___ TEXTO FORNECIDO
Eles têm o peso, a textura e as feições de um recém-nascido. Os bebês reborn, bonecas hiper-realistas que imitam bebês humanos, vêm ganhando espaço no cotidiano de muitos adultos — especialmente mulheres — e despertando tanto fascínio quanto polêmica. O fenômeno desafia as fronteiras entre o real e o simbólico e levanta questões importantes sobre saúde mental, solidão e as novas formas de expressar afeto na contemporaneidade.
Segundo a psicóloga Valéria Figueiredo, professora do curso de Psicologia da Estácio, é preciso considerar o contexto em que essa busca pelo hiper-real se intensifica. “Na era do imaginário, onde a imagem ganha o centro do capitalismo, precisamos nos perguntar: o que é real?”, provoca. Para ela, vivemos uma “inflação semiótica”, marcada por símbolos que se afastam de significados concretos. É nesse cenário que os reborns encontram espaço: "O real perde espaço para o hiper-real."
Afeto simbólico e maternidade emocional
Do ponto de vista psicológico, o vínculo com os reborns pode ter diversas camadas de significado. Um dos aspectos mais presentes está relacionado ao instinto de cuidado. Mulheres que não puderam ter filhos, vivenciaram perdas gestacionais ou enfrentam a síndrome do ninho vazio podem encontrar nessas bonecas uma forma simbólica de maternar.
“Simular gestos cotidianos de cuidado — como dar colo, vestir ou alimentar — pode oferecer conforto emocional e senso de propósito”, explica Valéria.
______
- _PERGUNTAS PARA RESPONDER_:
**a.** Por favor, liste os gestos cotidianos de cuidado citados no texto sobre os bebês reborn.
**b.** Copie do texto sobre os bebês reborn o trecho que começa nas palavras "Eles têm o peso, a" e termina depois de "afeto na contemporaneidade.".
___ BLOCO DE DADOS
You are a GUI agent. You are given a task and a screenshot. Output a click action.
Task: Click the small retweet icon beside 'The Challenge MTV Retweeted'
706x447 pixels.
______
- _RESPOSTAS DO EXERCÍCIO_:
**a.** Dar colo, vestir e alimentar.

**b.**
Eles têm o peso, a textura e as feições de um recém-nascido. Os bebês reborn, bonecas hiper-realistas que imitam bebês humanos, vêm ganhando espaço no cotidiano de muitos adultos — especialmente mulheres — e despertando tanto fascínio quanto polêmica. O fenômeno desafia as fronteiras entre o real e o simbólico e levanta questões importantes sobre saúde mental, solidão e as novas formas de expressar afeto na contemporaneidade.